The sale launches HRL's commercial 3D-printed aluminum effort.

HRL Laboratories 7A77 powder for 3D printing high-strength aluminum.
HRL Laboratories 7A77 powder for 3D printing high-strength aluminum.
HRL Laboratories

HRL Additive, a new commercial effort by HRL Laboratories, LLC, has secured the first commercial sale of its groundbreaking 7A77 high-strength aluminum 3D-printing powder to NASA’s Marshall Space Flight Center (MSFC).

The production plant is dedicated to producing the printable aluminum powder, designated as 7A77, the first additive feedstock registered by the Aluminum Association (AA). 

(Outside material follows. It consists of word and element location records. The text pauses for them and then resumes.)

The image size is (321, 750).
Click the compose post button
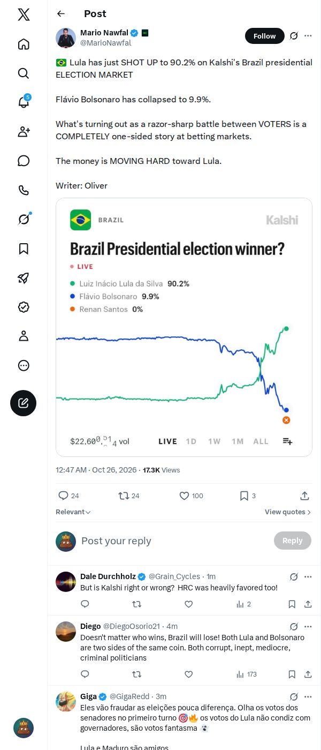24,403
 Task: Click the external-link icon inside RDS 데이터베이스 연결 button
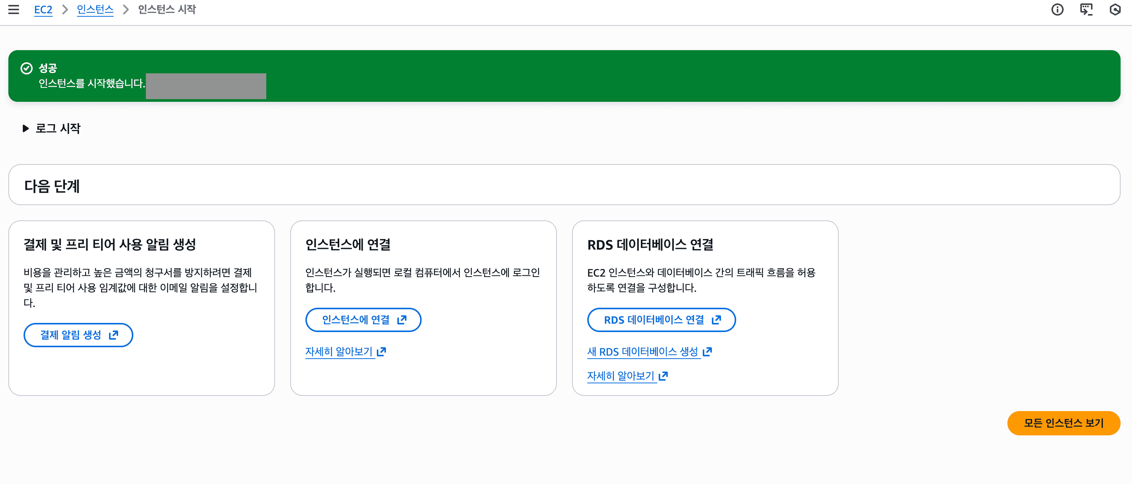point(716,320)
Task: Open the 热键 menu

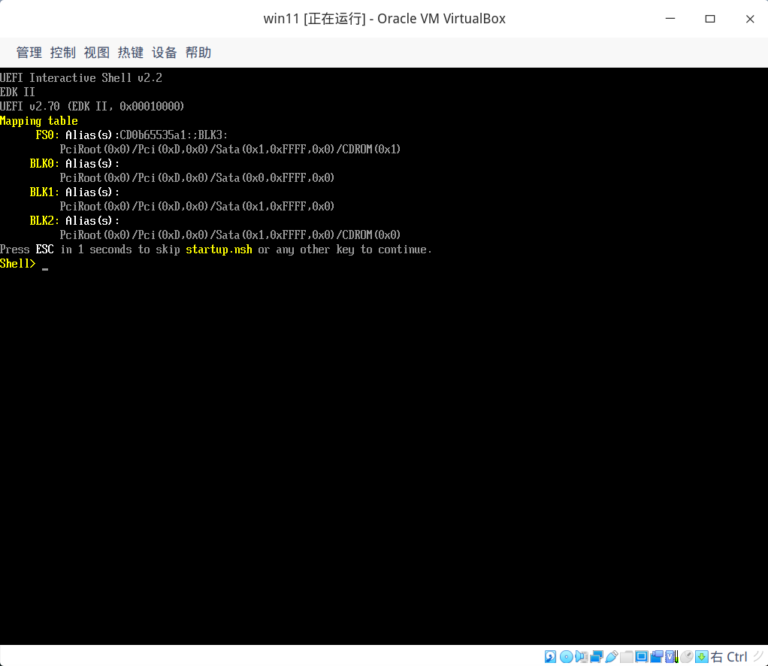Action: (x=130, y=52)
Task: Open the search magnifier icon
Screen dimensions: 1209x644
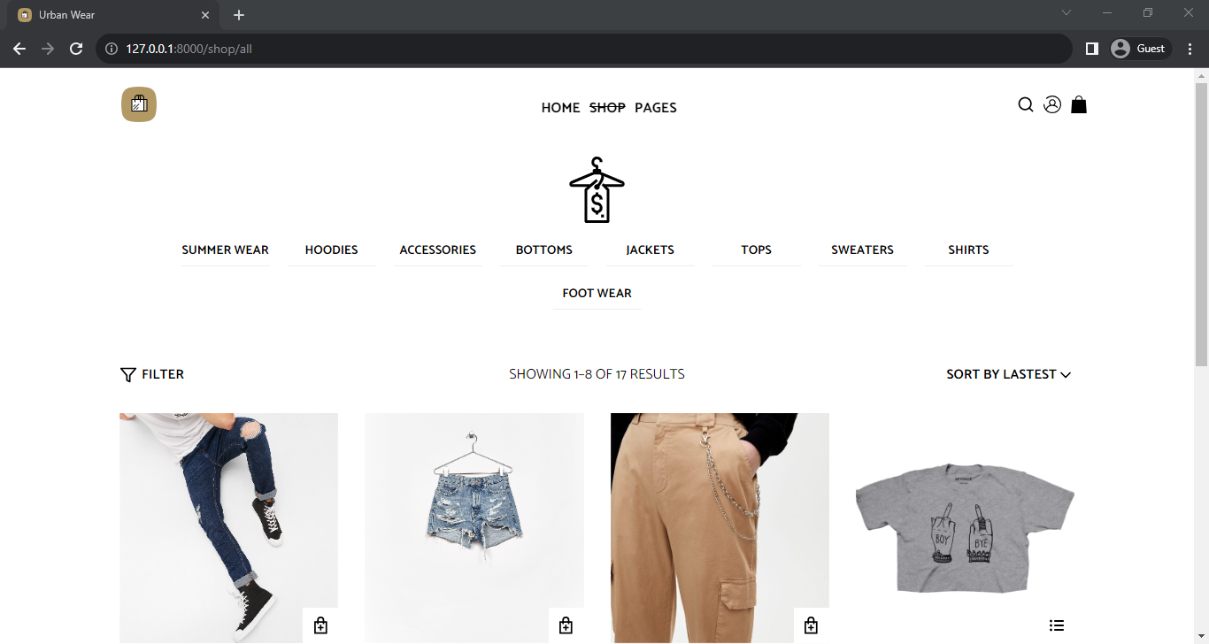Action: click(1026, 104)
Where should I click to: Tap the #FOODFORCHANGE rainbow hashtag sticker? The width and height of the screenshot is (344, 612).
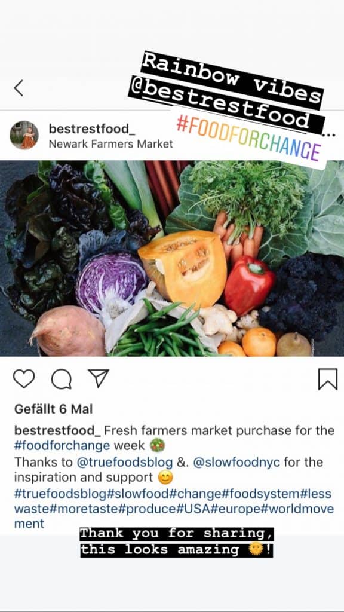248,138
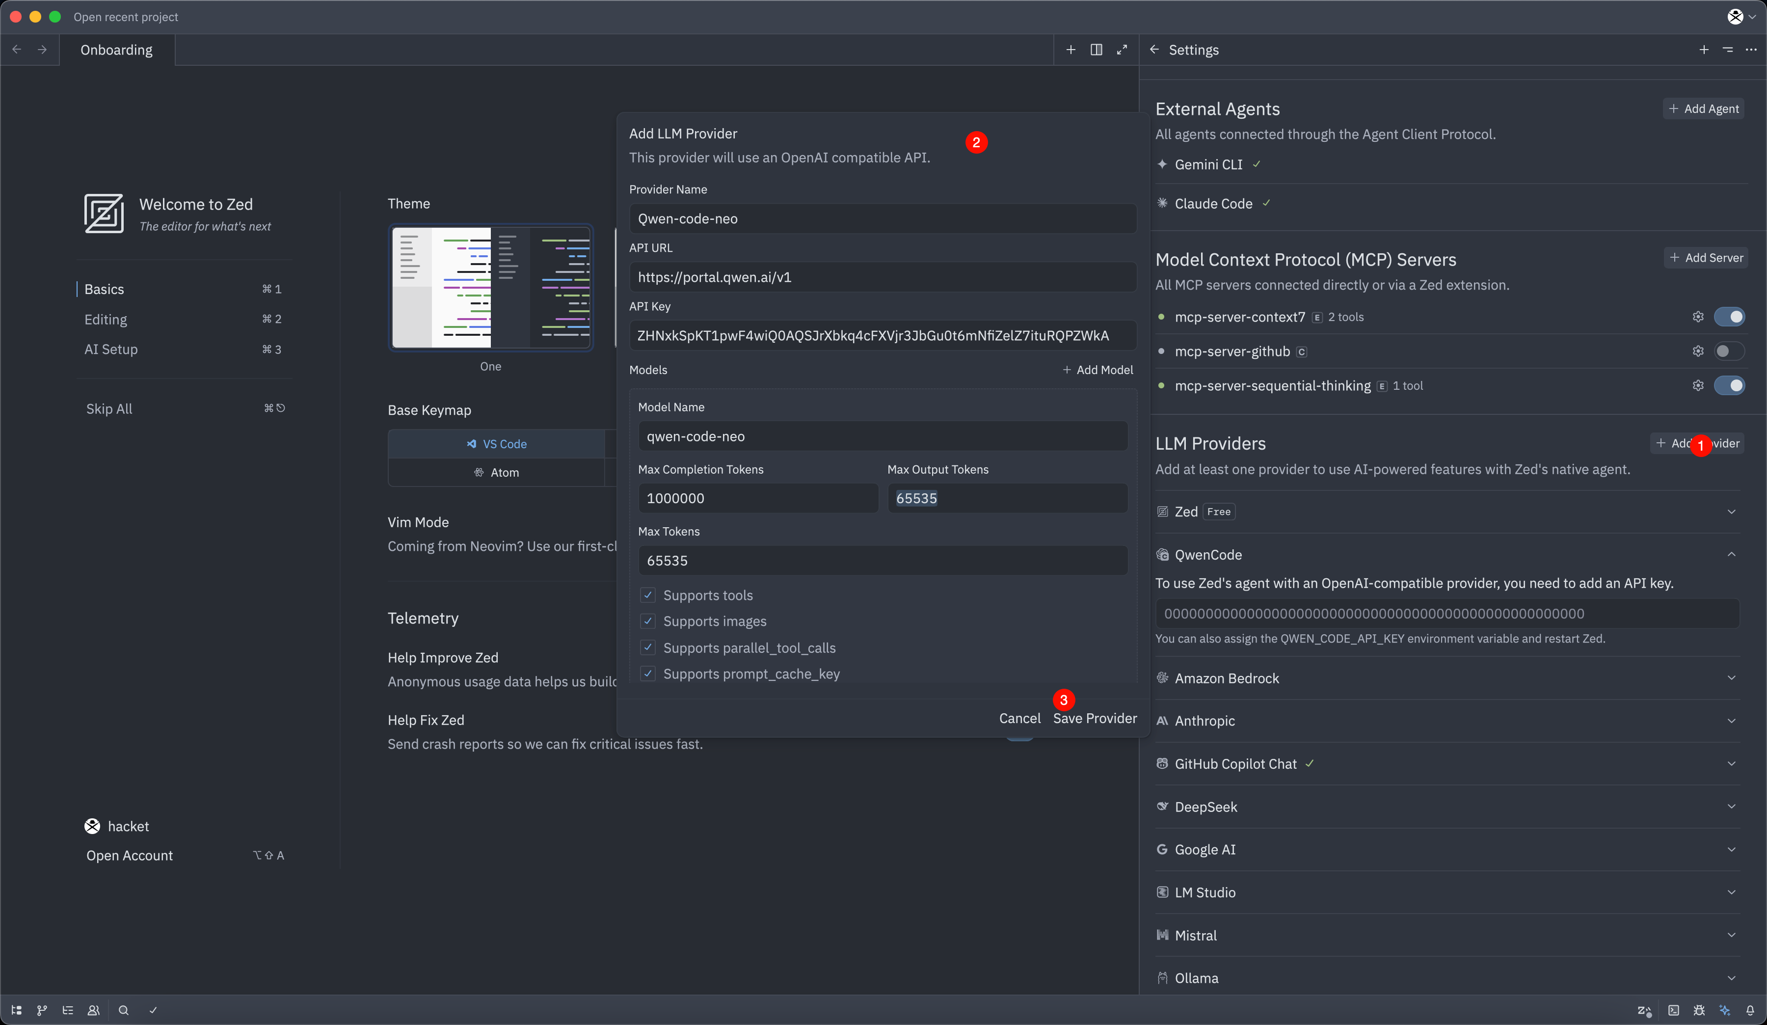Viewport: 1767px width, 1025px height.
Task: Uncheck Supports images checkbox
Action: point(648,621)
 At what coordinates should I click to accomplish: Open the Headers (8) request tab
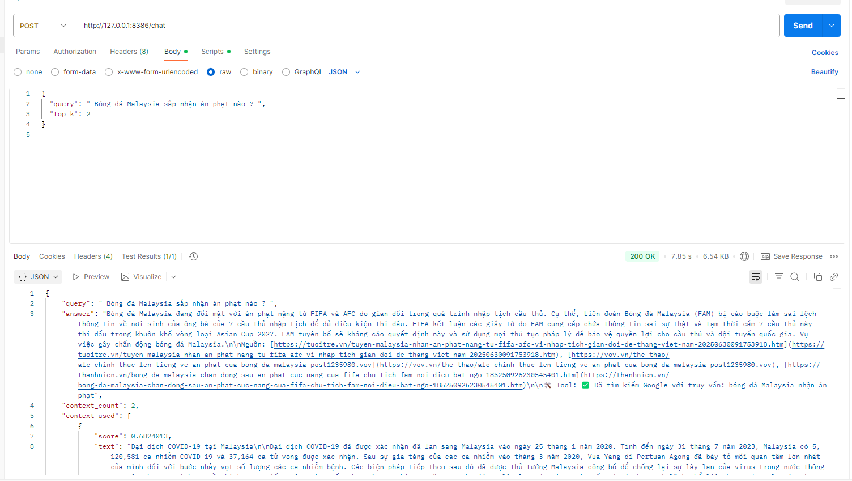pyautogui.click(x=129, y=52)

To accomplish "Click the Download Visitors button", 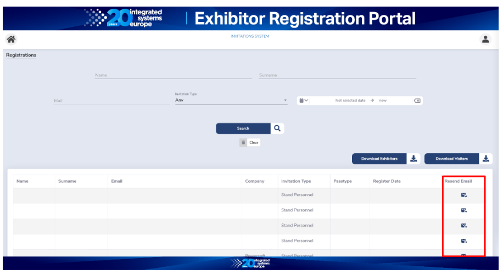I will coord(451,159).
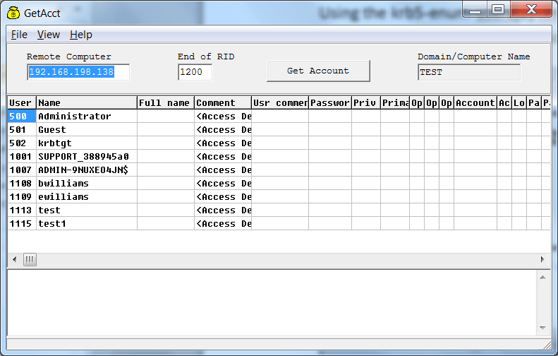Click the horizontal scrollbar thumb

(30, 260)
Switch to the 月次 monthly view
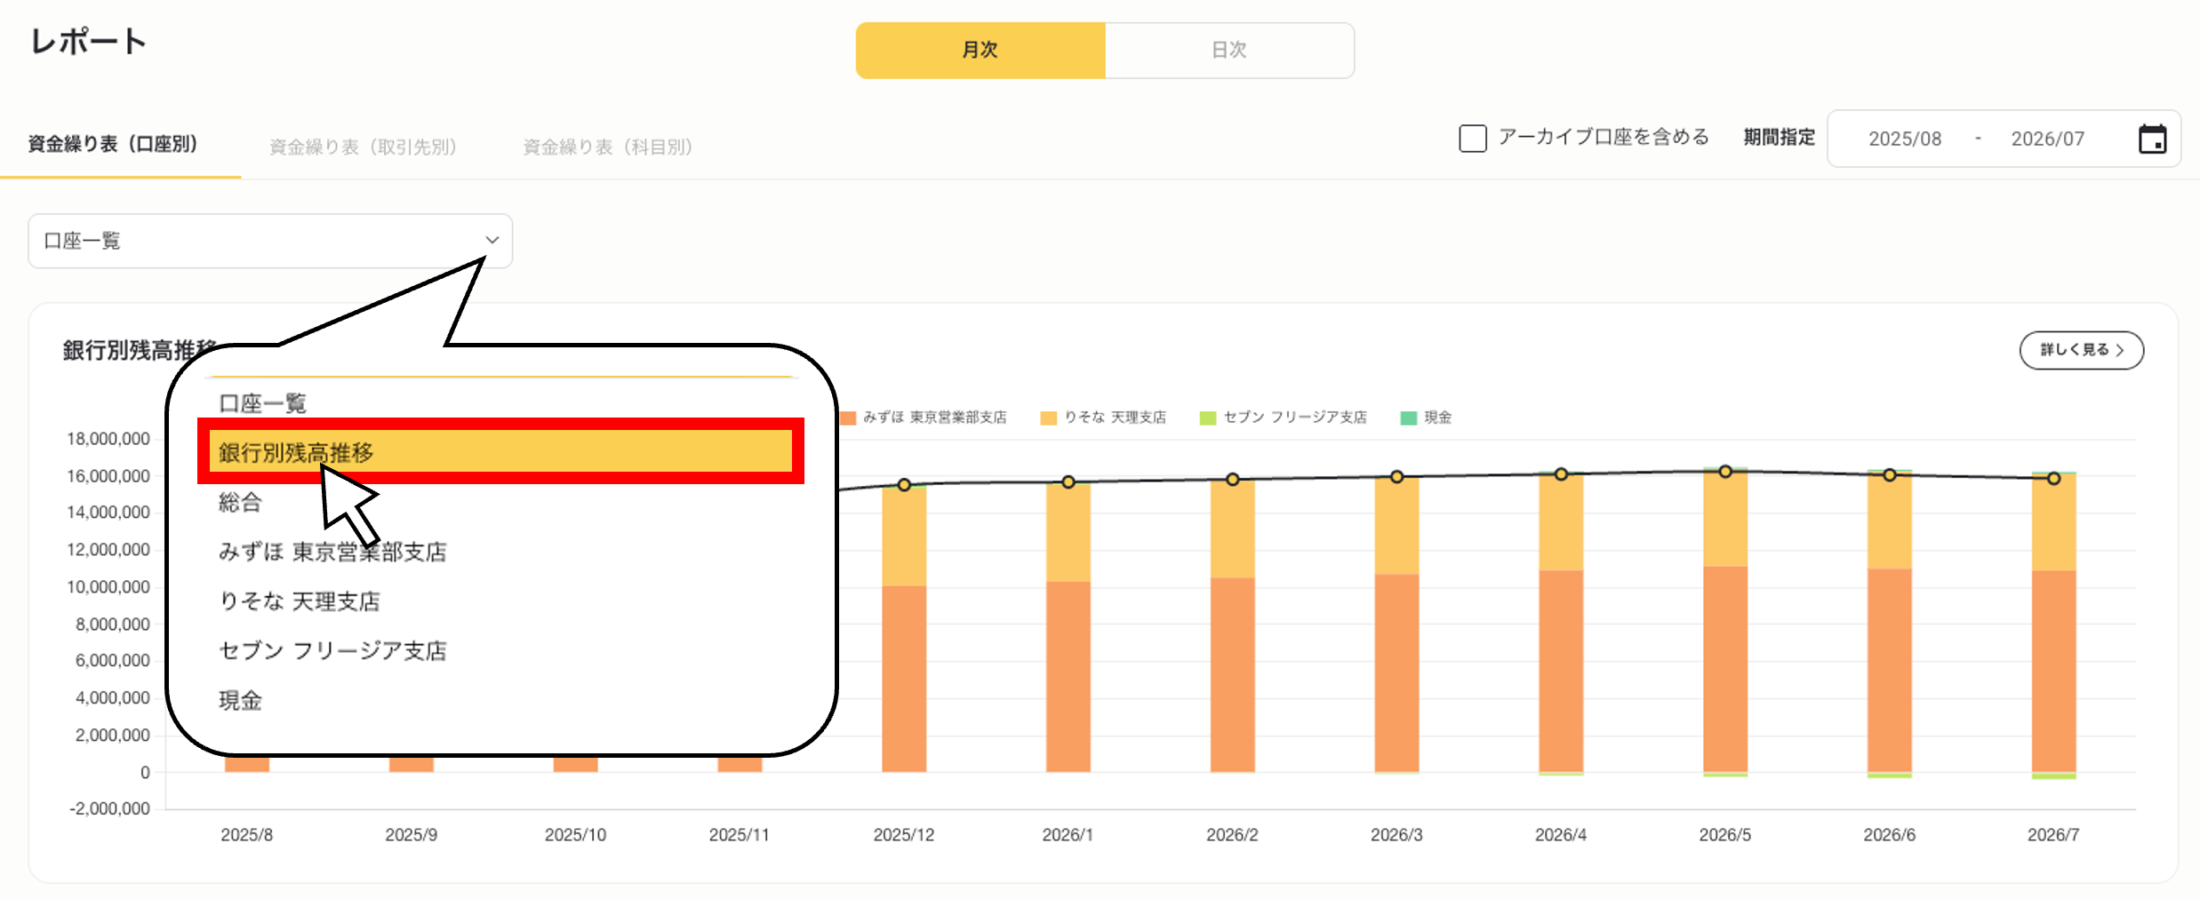 point(980,51)
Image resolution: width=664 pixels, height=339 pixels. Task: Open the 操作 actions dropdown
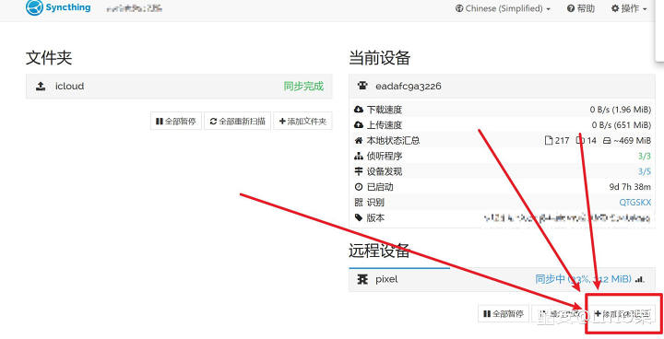pos(629,8)
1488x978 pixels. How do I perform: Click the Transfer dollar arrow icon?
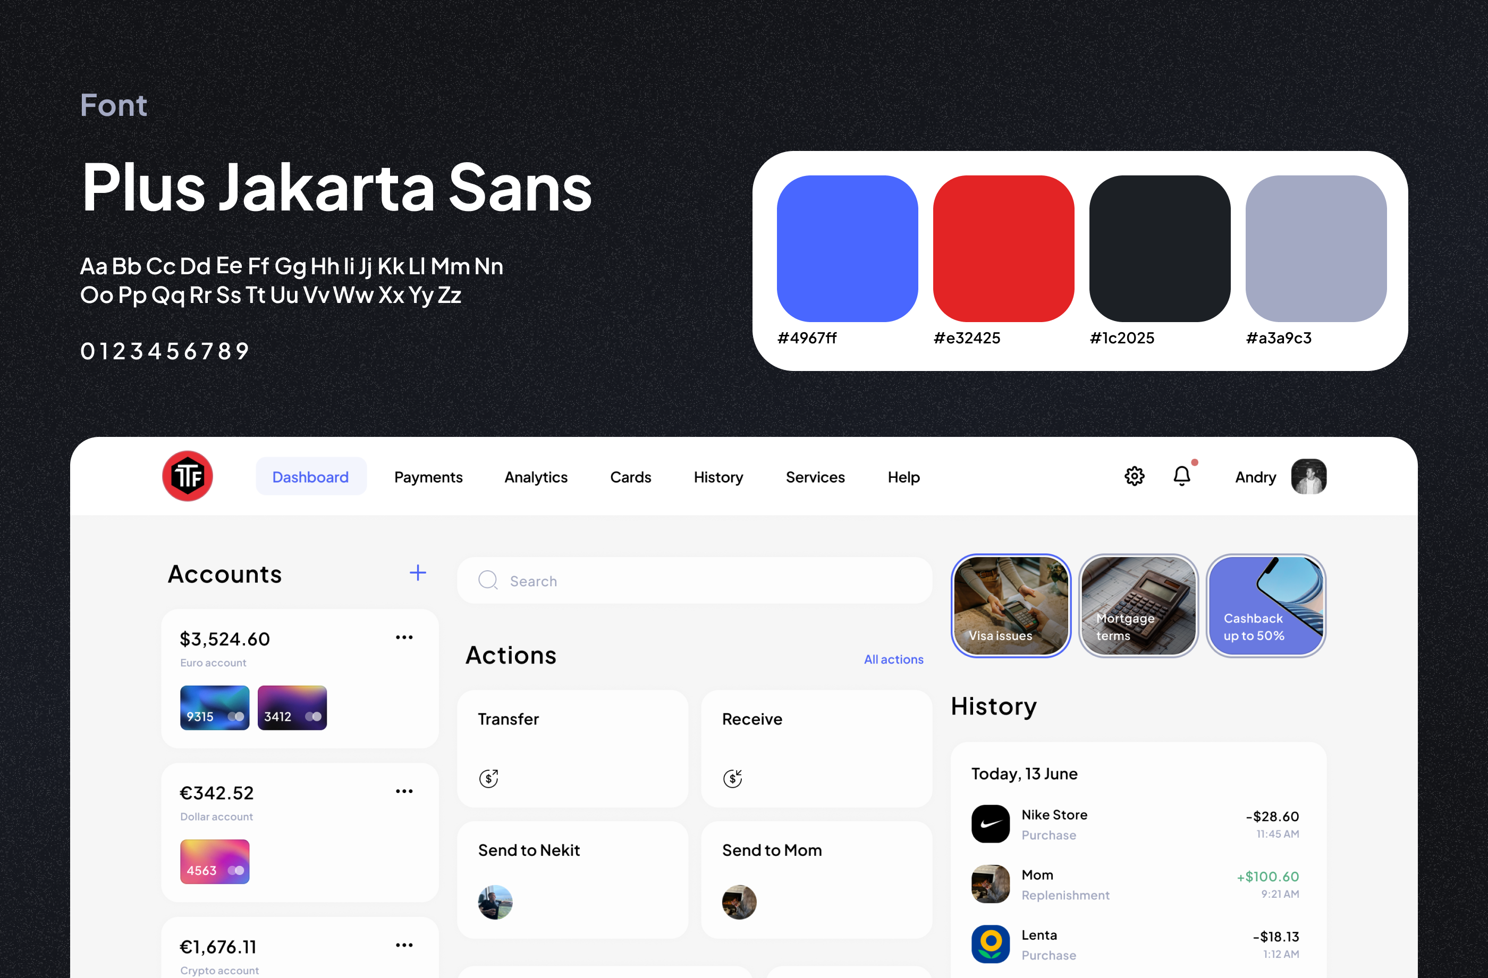pyautogui.click(x=489, y=778)
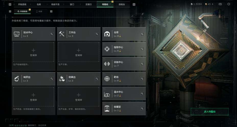Image resolution: width=237 pixels, height=127 pixels.
Task: Open the 交易行 tab
Action: [x=89, y=4]
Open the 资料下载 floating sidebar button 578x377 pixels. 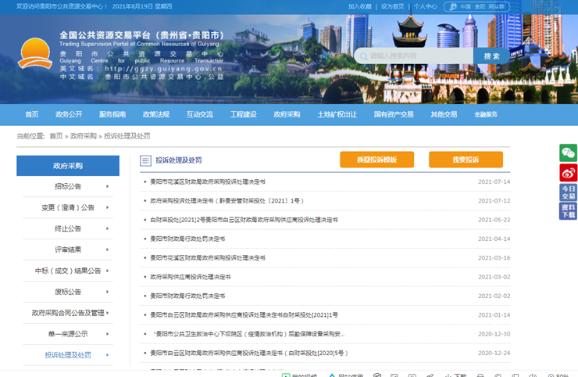pyautogui.click(x=568, y=211)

Besides enabling never-before-printable parts in high-strength aluminum, the feedstock powder can be used with standard off-the-shelf additive manufacturing (3D printing) equipment without any modifications.

“Certainly, the 7A77 feedstock powder could unlock the production of large-scale components produced via fusion-based additive manufacturing,” said Omar Rodriguez of NASA’s Marshall Space Flight Center. “Printed test articles will be subjected to a comprehensive characterization regime expanding several length-scales. The end-goal of this research effort is to expand MSFC’s range of fusion-based additive feedstock materials. If successful in our research endeavor, the feedstock powder could be part of the aerospace-related assets produced at the planed large-scale, advanced manufacturing facility.”

HRL Laboratories engineers announced the additive manufacturing breakthrough in the 2017 Nature article 3D printing of high-strength aluminum alloys

Using aluminum feedstock powder functionalized by their exclusive process, the researchers were able to 3D print high-strength aluminum for the first time ever.

The achievement has led to a revolution in metallurgy that HRL Laboratories has responded to by producing industrial levels of feedstock in-house.